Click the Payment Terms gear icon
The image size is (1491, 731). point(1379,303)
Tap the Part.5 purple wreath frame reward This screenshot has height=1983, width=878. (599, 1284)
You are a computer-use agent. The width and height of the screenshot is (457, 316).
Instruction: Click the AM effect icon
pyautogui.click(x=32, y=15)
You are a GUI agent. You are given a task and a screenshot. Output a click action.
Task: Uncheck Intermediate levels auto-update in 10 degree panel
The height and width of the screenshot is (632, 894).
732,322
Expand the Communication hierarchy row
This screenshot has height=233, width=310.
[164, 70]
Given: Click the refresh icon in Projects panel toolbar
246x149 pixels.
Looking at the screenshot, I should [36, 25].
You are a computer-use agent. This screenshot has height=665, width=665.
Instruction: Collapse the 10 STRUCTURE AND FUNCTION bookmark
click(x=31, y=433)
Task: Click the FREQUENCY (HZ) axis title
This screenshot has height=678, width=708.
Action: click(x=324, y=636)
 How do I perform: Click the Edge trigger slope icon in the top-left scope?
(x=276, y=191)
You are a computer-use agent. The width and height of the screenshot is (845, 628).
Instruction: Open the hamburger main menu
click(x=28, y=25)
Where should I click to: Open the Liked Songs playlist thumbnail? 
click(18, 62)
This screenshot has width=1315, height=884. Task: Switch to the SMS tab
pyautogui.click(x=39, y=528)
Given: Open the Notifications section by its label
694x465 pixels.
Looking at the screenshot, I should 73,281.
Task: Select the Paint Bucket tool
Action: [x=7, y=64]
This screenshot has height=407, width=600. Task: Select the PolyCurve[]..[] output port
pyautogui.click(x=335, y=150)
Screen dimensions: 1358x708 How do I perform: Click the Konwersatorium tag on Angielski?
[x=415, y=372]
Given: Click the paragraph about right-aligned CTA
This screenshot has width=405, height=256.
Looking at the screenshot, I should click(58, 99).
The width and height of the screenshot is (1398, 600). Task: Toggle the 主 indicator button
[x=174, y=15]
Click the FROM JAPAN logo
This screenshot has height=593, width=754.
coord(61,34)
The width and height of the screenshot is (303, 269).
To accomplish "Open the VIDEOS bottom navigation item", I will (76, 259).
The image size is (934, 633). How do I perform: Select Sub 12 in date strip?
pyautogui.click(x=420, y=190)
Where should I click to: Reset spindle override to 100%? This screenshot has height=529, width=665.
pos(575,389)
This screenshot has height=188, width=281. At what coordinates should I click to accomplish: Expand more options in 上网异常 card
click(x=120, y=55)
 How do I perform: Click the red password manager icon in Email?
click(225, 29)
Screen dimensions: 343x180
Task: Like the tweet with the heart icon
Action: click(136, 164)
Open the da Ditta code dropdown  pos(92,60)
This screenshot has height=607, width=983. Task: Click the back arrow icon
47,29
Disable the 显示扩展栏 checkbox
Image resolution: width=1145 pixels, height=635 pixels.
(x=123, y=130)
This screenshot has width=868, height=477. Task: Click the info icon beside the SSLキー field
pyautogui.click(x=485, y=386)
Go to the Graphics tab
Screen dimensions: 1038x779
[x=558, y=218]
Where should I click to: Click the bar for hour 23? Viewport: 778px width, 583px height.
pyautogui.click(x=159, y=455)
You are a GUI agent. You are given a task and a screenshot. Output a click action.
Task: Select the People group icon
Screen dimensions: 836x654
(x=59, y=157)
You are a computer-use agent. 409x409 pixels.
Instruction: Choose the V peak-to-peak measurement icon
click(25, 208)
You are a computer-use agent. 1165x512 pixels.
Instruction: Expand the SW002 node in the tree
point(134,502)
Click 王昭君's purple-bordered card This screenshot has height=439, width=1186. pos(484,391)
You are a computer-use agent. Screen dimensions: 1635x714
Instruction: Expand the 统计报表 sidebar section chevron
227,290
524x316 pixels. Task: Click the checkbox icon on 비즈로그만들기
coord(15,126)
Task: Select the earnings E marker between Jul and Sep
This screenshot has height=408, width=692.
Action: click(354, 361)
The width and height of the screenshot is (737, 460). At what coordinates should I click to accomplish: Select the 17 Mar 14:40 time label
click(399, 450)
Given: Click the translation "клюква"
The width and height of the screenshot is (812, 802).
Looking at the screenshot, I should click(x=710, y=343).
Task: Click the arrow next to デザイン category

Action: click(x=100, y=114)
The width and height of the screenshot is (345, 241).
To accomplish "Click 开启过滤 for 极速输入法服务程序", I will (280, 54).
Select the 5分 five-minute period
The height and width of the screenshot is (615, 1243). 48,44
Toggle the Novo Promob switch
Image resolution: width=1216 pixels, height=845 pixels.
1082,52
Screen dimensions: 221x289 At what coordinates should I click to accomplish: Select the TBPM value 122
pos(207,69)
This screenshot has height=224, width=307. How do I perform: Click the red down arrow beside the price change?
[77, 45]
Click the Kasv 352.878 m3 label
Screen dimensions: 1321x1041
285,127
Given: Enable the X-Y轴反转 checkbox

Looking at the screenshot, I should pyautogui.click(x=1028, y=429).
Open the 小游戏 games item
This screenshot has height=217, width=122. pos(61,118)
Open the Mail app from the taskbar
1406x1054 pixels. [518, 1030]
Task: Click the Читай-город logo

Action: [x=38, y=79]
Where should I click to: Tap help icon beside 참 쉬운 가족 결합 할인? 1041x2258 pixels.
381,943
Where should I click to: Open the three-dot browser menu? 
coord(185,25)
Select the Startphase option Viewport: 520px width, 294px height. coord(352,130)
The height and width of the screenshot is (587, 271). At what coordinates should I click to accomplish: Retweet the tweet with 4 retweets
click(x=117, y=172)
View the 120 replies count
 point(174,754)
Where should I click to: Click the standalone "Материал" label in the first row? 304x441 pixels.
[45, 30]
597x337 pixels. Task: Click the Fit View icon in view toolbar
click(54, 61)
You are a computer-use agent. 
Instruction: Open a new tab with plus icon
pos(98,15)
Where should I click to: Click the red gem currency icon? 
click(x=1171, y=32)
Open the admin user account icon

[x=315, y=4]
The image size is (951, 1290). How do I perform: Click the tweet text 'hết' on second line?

§ §

→ PROBLEM
Word for word, copy out the records.

→ RESPONSE BOX
Click the Payment Terms gear icon
The image size is (1491, 731). point(1379,303)
Tap the Part.5 purple wreath frame reward This screenshot has height=1983, width=878. (599, 1284)
You are a computer-use agent. The width and height of the screenshot is (457, 316).
Instruction: Click the AM effect icon
pyautogui.click(x=32, y=15)
You are a GUI agent. You are given a task and a screenshot. Output a click action.
Task: Uncheck Intermediate levels auto-update in 10 degree panel
The height and width of the screenshot is (632, 894).
732,322
Expand the Communication hierarchy row
This screenshot has height=233, width=310.
[164, 70]
Given: Click the refresh icon in Projects panel toolbar
246x149 pixels.
Looking at the screenshot, I should [36, 25].
You are a computer-use agent. This screenshot has height=665, width=665.
Instruction: Collapse the 10 STRUCTURE AND FUNCTION bookmark
click(x=31, y=433)
Task: Click the FREQUENCY (HZ) axis title
This screenshot has height=678, width=708.
Action: click(x=324, y=636)
 How do I perform: Click the Edge trigger slope icon in the top-left scope?
(x=276, y=191)
You are a computer-use agent. The width and height of the screenshot is (845, 628).
Instruction: Open the hamburger main menu
click(x=28, y=25)
Where should I click to: Open the Liked Songs playlist thumbnail? 
click(18, 62)
This screenshot has width=1315, height=884. Task: Switch to the SMS tab
pyautogui.click(x=39, y=528)
Given: Open the Notifications section by its label
694x465 pixels.
Looking at the screenshot, I should 73,281.
Task: Select the Paint Bucket tool
Action: [x=7, y=64]
This screenshot has height=407, width=600. Task: Select the PolyCurve[]..[] output port
pyautogui.click(x=335, y=150)
Screen dimensions: 1358x708 How do I perform: Click the Konwersatorium tag on Angielski?
[x=415, y=372]
Given: Click the paragraph about right-aligned CTA
This screenshot has width=405, height=256.
Looking at the screenshot, I should click(58, 99).
The width and height of the screenshot is (1398, 600). Task: Toggle the 主 indicator button
[x=174, y=15]
Click the FROM JAPAN logo
This screenshot has height=593, width=754.
coord(61,34)
The width and height of the screenshot is (303, 269).
To accomplish "Open the VIDEOS bottom navigation item", I will (76, 259).
The image size is (934, 633). How do I perform: Select Sub 12 in date strip?
pyautogui.click(x=420, y=190)
Where should I click to: Reset spindle override to 100%? This screenshot has height=529, width=665.
pos(575,389)
This screenshot has height=188, width=281. At what coordinates should I click to accomplish: Expand more options in 上网异常 card
click(x=120, y=55)
 How do I perform: Click the red password manager icon in Email?
click(225, 29)
Screen dimensions: 343x180
Task: Like the tweet with the heart icon
Action: click(136, 164)
Open the da Ditta code dropdown  pos(92,60)
This screenshot has height=607, width=983. Task: Click the back arrow icon
47,29
Disable the 显示扩展栏 checkbox
Image resolution: width=1145 pixels, height=635 pixels.
(x=123, y=130)
This screenshot has width=868, height=477. Task: Click the info icon beside the SSLキー field
pyautogui.click(x=485, y=386)
Go to the Graphics tab
Screen dimensions: 1038x779
[x=558, y=218]
Where should I click to: Click the bar for hour 23? Viewport: 778px width, 583px height.
pyautogui.click(x=159, y=455)
You are a GUI agent. You are given a task and a screenshot. Output a click action.
Task: Select the People group icon
Screen dimensions: 836x654
(x=59, y=157)
You are a computer-use agent. 409x409 pixels.
Instruction: Choose the V peak-to-peak measurement icon
click(25, 208)
You are a computer-use agent. 1165x512 pixels.
Instruction: Expand the SW002 node in the tree
point(134,502)
Click 王昭君's purple-bordered card This screenshot has height=439, width=1186. pos(484,391)
You are a computer-use agent. Screen dimensions: 1635x714
Instruction: Expand the 统计报表 sidebar section chevron
227,290
524x316 pixels. Task: Click the checkbox icon on 비즈로그만들기
coord(15,126)
Task: Select the earnings E marker between Jul and Sep
This screenshot has height=408, width=692.
Action: click(354, 361)
The width and height of the screenshot is (737, 460). At what coordinates should I click to accomplish: Select the 17 Mar 14:40 time label
click(399, 450)
Given: Click the translation "клюква"
The width and height of the screenshot is (812, 802).
Looking at the screenshot, I should click(x=710, y=343).
Task: Click the arrow next to デザイン category

Action: click(x=100, y=114)
The width and height of the screenshot is (345, 241).
To accomplish "Click 开启过滤 for 极速输入法服务程序", I will (280, 54).
Select the 5分 five-minute period
The height and width of the screenshot is (615, 1243). 48,44
Toggle the Novo Promob switch
Image resolution: width=1216 pixels, height=845 pixels.
1082,52
Screen dimensions: 221x289 At what coordinates should I click to accomplish: Select the TBPM value 122
pos(207,69)
This screenshot has height=224, width=307. How do I perform: Click the red down arrow beside the price change?
[77, 45]
Click the Kasv 352.878 m3 label
Screen dimensions: 1321x1041
285,127
Given: Enable the X-Y轴反转 checkbox

Looking at the screenshot, I should pyautogui.click(x=1028, y=429).
Open the 小游戏 games item
This screenshot has height=217, width=122. pos(61,118)
Open the Mail app from the taskbar
1406x1054 pixels. [518, 1030]
Task: Click the Читай-город logo

Action: [x=38, y=79]
Where should I click to: Tap help icon beside 참 쉬운 가족 결합 할인? 1041x2258 pixels.
381,943
Where should I click to: Open the three-dot browser menu? 
coord(185,25)
Select the Startphase option Viewport: 520px width, 294px height. coord(352,130)
The height and width of the screenshot is (587, 271). At what coordinates should I click to accomplish: Retweet the tweet with 4 retweets
click(x=117, y=172)
View the 120 replies count
 point(174,754)
Where should I click to: Click the standalone "Материал" label in the first row? 304x441 pixels.
[45, 30]
597x337 pixels. Task: Click the Fit View icon in view toolbar
click(54, 61)
You are a computer-use agent. 
Instruction: Open a new tab with plus icon
pos(98,15)
Where should I click to: Click the red gem currency icon? 
click(x=1171, y=32)
Open the admin user account icon

[x=315, y=4]
The image size is (951, 1290). How do I perform: Click the tweet text 'hết' on second line?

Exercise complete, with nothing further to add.